Они немного покружили.

— Мы могли запросто встретиться в Рюэйле, — говорит Люлю Думер. — Ты когда там был?

Жак высчитывает.

— Мы могли запросто встретиться, — говорит Люлю Думер.

Они немного покружили.

— А знаешь, — говорит Люлю Думер, — может быть, в Рюэйле ты встречал де Цикаду? Поэта.

— Конечно. Еще бы. Де Цикаду. А как же. Поэта.

— Еще тот тип, а?

— Особенно для Рюэйля. Чтобы поразить рюэйльских обитателей, вовсе не обязательно быть таким уж выдающимся.

— Говорят, он великий поэт.

— Непризнанный. Но бывает, что все меняется.

— И великий больной, ко всему прочему. Ты когда-нибудь видел его во время приступа? Ну и зрелище!

— Да. Но я его почти вылечил. Когда был инженером-ветеринаром.

— Тем лучше для него.

— А моих родителей ты не знала? Сердоболь. Трикотажное производство. «Нет». Ты родилась в Рюэйле? «Нет». А что ты делала в Рюэйле?

— Домработницей была. С тех пор кое-чего достигла. Сам видишь.

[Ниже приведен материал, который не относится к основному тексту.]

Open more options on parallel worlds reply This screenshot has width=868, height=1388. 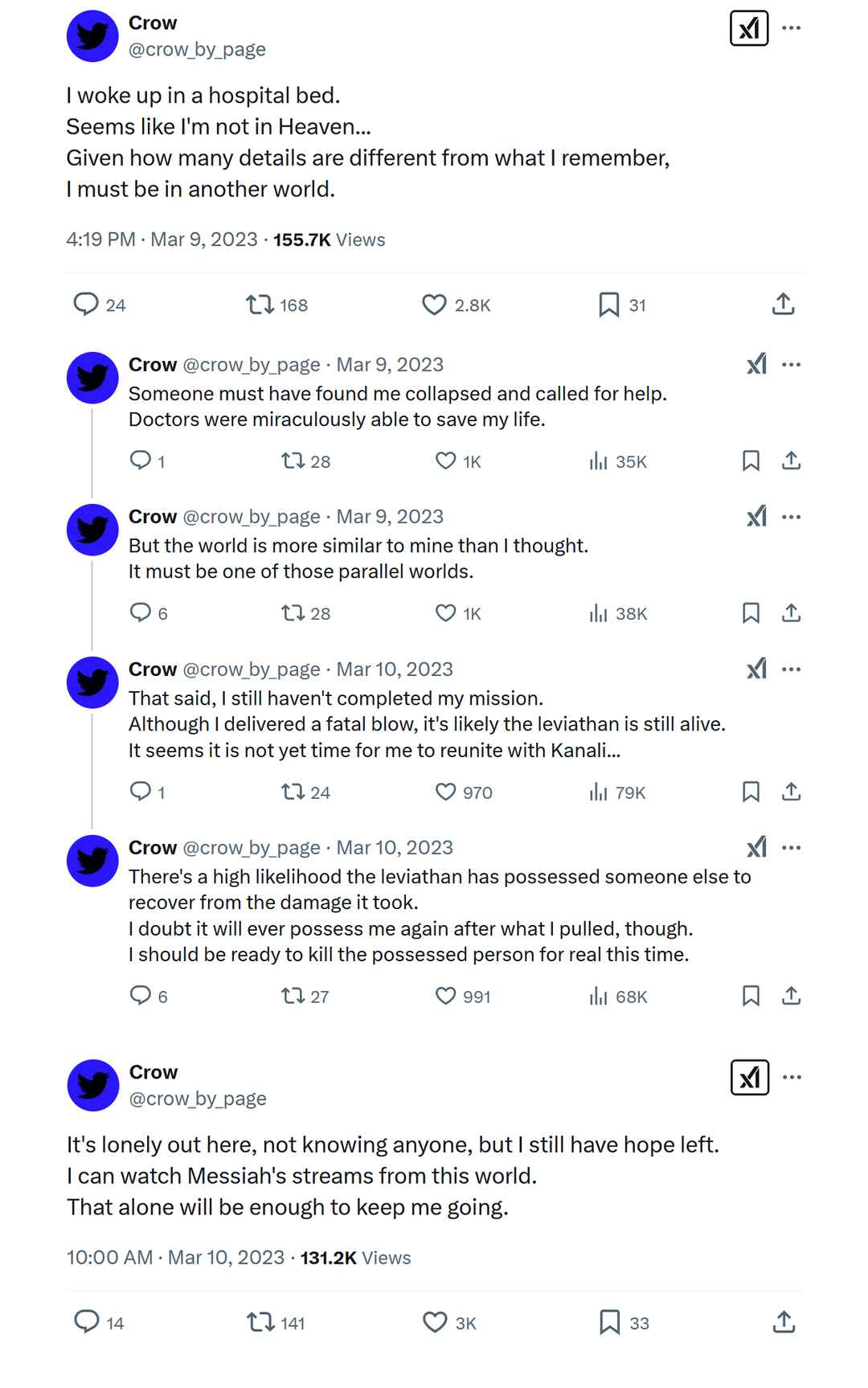(792, 517)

— Но все равно: для такой славной девушки, как ты, Сан-Кулебра-дель-Порко — место далеко не идеальное.

— Выехала-то я правильно, но немного запуталась по дороге.

— Это дело надо исправить.

— Не все так просто.

— Что бы ты сказала, если бы очутилась на моем месте.

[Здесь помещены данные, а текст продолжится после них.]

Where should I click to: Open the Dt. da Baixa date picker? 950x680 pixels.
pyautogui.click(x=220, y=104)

— Но ты ведь, похоже, и сам еще ничего не исправил.

— Конечно нет.

Оркестр закончил играть. Теперь за столом Сталя уже сидит целая компания: мужчина в красном жилете и его индеец борхерос, а с другой стороны Рубядзян, оклемавшийся после приступа и уже накачавшийся уиски. Треп крепчает. Жак и Люлю Думер садятся.

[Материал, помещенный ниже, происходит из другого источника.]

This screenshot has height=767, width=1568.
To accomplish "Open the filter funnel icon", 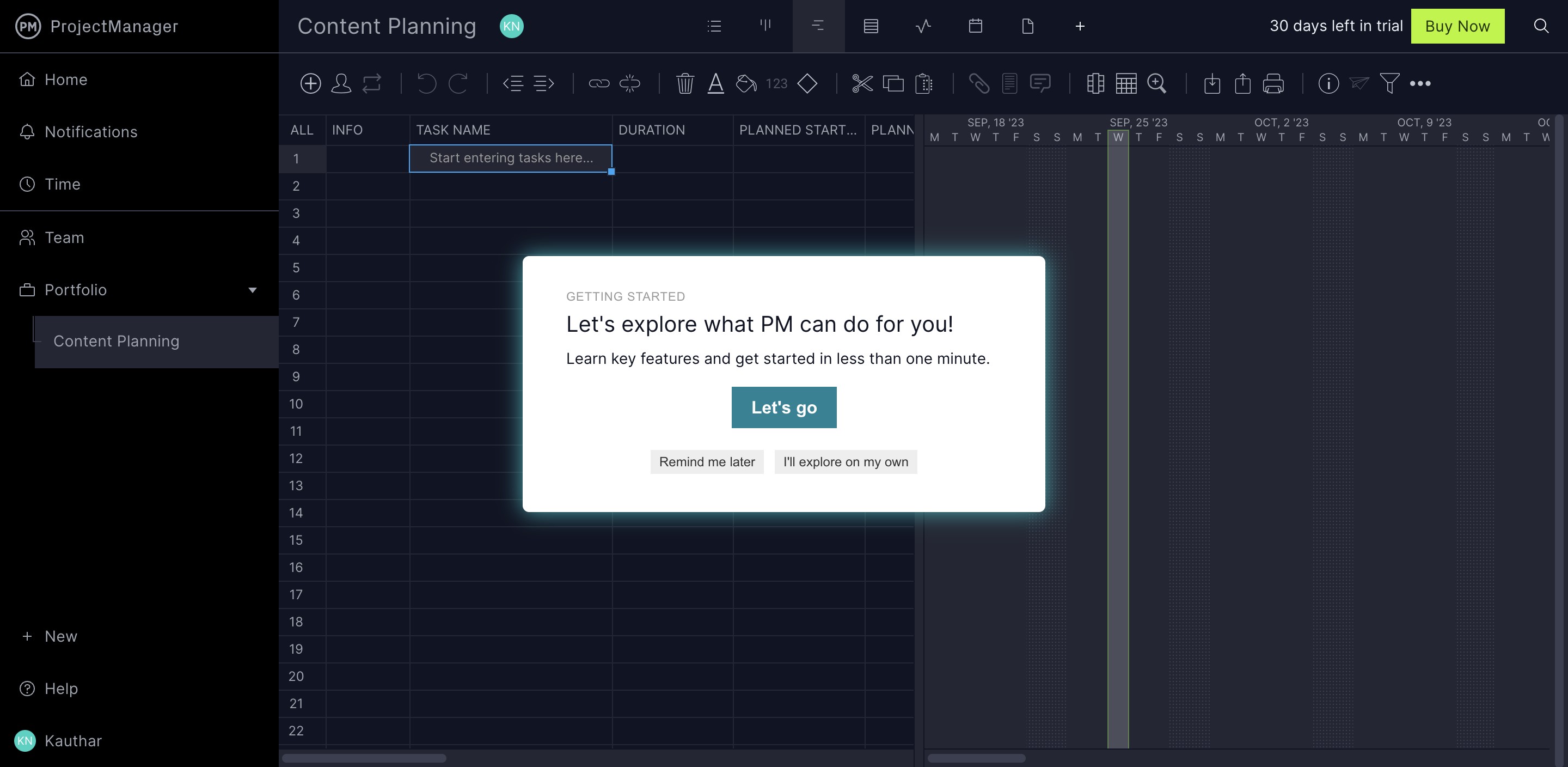I will coord(1389,83).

— А вот у вас вши были? — спрашивают у них.

А они и отвечают «Естессно».

— Я их даже разводил, — говорит Жак. — Я хотел вывести породу очень больших, очень жирных и очень сильных вшей. Перед тем как работать в кино, я занимался зоотехникой.

— Как интересно, — говорит мужчина в красном жилете, наклоняясь к Жаку.

— Очень любопытно, — добавляет индеец борхерос, который говорит по-французски так же хорошо, как папаша и мамаша Берлиц[178], вместе взятые.

Жак вглядывается в лица двух чудиков.

— Ну, так что с этими гигантскими вшами?

Это переспросил мужчина в красном жилете.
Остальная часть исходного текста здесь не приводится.